◆ PROBLEM
Please return every line of the records below that contains the word "chevron".

[[ ENTRIES SHOWN, beginning ]]

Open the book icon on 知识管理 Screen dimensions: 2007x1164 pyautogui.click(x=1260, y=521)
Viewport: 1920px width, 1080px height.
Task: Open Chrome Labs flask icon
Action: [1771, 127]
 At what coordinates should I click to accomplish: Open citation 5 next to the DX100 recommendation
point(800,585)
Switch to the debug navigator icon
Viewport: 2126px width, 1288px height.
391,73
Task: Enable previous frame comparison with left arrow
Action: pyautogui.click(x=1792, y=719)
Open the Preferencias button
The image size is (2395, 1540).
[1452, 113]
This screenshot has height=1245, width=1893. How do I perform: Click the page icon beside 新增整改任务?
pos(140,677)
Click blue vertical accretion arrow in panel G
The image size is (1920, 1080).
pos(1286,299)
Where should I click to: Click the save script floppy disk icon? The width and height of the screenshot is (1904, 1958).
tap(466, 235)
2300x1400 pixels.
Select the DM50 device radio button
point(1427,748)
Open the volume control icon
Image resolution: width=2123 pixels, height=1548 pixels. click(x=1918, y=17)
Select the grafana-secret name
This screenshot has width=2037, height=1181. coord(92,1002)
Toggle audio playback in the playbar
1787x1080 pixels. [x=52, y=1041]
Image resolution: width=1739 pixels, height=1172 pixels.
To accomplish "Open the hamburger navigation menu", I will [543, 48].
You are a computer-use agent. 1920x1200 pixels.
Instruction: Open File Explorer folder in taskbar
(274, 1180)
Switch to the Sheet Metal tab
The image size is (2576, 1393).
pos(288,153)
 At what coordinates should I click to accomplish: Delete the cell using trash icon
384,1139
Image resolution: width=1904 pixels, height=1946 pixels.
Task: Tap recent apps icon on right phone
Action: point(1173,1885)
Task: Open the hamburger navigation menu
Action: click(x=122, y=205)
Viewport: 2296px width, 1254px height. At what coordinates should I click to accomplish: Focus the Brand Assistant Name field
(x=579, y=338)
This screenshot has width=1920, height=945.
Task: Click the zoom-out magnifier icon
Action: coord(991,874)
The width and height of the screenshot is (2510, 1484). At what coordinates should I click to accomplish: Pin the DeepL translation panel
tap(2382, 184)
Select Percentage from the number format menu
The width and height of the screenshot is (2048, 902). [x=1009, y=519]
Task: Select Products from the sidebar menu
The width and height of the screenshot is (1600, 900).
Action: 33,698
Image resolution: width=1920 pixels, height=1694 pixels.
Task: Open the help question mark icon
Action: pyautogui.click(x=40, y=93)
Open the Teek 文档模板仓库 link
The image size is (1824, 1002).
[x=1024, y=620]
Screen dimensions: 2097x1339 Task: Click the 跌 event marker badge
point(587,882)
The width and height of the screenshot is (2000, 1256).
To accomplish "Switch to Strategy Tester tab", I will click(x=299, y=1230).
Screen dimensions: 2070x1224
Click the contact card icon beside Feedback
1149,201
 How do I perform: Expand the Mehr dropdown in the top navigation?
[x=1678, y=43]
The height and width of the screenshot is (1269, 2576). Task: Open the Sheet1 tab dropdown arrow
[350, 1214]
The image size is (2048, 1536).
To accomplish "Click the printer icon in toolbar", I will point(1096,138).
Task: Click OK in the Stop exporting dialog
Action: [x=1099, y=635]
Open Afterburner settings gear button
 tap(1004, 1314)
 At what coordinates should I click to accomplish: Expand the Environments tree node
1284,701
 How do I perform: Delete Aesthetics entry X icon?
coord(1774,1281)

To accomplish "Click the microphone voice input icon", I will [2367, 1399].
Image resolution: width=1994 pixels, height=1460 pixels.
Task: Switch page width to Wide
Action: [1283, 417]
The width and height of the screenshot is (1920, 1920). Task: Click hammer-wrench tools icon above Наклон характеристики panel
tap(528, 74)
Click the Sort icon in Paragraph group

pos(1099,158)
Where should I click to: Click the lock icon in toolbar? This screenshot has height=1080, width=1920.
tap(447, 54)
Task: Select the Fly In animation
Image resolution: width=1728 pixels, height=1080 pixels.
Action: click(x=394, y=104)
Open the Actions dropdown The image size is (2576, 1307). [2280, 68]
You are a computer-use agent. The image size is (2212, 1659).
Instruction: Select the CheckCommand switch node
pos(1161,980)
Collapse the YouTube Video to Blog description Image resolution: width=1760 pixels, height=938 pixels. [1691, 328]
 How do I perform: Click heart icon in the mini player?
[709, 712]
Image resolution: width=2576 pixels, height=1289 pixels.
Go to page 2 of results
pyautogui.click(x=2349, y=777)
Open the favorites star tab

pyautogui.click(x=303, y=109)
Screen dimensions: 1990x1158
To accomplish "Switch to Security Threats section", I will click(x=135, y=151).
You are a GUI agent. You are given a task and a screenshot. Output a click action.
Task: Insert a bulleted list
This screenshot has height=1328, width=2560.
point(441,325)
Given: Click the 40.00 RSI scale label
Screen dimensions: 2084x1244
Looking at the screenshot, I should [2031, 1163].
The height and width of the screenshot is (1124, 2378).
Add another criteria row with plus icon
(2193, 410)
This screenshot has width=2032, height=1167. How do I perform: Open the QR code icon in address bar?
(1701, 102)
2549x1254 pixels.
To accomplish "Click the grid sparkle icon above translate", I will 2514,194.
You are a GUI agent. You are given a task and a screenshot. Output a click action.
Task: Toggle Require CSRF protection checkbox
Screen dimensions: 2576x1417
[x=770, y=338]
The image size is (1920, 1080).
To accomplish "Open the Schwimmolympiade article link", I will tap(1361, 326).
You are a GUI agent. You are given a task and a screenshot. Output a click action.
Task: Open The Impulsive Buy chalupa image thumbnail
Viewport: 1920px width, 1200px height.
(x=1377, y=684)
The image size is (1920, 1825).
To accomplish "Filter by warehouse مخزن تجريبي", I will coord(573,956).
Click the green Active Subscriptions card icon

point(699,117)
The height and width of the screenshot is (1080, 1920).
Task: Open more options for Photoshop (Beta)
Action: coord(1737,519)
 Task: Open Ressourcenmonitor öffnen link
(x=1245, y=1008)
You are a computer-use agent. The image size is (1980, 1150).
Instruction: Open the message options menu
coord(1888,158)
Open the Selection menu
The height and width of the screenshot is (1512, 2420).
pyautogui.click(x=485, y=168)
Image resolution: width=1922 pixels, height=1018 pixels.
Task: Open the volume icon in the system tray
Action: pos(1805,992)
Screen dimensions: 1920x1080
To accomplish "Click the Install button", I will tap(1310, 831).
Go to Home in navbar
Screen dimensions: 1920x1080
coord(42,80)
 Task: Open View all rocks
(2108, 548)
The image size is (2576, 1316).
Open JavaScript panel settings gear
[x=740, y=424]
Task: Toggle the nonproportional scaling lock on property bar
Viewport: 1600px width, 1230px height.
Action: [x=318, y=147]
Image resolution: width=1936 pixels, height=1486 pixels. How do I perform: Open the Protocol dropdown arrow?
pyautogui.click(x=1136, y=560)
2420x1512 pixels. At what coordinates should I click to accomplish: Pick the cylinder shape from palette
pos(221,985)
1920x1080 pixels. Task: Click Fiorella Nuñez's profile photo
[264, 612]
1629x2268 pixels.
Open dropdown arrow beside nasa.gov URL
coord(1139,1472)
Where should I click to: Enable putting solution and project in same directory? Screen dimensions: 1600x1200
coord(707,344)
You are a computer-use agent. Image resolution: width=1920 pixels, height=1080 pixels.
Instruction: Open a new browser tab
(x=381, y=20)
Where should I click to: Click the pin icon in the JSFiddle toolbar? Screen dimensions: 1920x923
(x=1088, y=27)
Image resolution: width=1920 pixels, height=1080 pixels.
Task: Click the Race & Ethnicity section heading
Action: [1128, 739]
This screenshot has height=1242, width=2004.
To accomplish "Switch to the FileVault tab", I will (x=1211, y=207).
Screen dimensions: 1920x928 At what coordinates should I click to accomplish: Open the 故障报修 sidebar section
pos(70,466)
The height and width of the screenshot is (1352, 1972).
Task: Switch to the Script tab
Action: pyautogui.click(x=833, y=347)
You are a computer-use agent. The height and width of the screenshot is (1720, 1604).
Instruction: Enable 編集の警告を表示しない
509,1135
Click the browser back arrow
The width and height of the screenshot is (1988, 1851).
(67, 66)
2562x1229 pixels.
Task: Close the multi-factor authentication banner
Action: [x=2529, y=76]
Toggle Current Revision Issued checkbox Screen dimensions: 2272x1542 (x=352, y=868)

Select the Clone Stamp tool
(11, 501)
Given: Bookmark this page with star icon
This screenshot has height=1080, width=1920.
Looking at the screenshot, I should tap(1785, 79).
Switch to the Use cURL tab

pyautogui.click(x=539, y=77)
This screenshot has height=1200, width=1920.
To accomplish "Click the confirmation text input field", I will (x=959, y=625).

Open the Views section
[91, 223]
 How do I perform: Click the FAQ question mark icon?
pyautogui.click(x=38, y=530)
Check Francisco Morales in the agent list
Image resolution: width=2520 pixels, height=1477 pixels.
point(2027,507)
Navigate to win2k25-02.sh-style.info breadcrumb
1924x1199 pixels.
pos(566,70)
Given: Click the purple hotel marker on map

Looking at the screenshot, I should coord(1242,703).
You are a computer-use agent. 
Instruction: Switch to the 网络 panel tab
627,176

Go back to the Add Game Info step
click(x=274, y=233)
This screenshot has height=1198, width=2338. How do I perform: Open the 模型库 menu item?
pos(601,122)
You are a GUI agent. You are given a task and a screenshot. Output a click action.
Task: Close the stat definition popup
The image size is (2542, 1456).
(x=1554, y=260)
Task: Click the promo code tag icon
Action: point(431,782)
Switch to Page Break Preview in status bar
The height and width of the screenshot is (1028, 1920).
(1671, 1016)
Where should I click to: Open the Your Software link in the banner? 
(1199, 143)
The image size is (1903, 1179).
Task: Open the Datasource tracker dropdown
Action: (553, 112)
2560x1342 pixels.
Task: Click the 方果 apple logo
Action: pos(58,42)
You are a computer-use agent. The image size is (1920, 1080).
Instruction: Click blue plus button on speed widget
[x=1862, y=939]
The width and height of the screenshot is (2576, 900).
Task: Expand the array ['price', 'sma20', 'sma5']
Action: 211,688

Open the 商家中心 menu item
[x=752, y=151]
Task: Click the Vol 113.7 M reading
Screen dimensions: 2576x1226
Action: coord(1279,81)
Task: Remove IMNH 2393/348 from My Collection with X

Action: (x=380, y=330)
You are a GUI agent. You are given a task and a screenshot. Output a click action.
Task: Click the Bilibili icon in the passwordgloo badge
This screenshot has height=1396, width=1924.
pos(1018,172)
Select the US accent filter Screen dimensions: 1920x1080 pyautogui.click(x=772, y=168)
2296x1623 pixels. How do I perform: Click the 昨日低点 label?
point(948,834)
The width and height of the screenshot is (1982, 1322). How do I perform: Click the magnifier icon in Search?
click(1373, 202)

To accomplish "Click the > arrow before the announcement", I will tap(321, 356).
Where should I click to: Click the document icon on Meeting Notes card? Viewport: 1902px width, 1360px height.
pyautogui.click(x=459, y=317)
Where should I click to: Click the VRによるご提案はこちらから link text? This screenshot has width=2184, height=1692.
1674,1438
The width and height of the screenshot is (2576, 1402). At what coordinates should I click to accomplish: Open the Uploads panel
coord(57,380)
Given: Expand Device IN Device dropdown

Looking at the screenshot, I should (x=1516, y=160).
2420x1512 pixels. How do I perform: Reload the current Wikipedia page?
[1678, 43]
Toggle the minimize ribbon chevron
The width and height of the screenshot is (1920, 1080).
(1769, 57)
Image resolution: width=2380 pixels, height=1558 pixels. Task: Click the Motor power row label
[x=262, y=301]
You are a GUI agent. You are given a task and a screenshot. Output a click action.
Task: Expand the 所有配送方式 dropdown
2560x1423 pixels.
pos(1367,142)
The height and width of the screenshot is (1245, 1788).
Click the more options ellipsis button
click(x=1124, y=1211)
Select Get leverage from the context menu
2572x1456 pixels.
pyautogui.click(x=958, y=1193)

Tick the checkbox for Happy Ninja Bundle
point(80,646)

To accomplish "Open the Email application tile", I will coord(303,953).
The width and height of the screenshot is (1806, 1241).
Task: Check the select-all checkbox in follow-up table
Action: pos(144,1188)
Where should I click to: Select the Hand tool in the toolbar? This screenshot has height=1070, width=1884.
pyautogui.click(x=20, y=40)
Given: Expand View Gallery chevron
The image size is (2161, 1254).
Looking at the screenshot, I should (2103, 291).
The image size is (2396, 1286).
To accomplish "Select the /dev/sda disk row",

[[ ENTRIES SHOWN, end ]]

◆ OUTPUT FOR THIS TASK
Toggle the minimize ribbon chevron
Given: Expand View Gallery chevron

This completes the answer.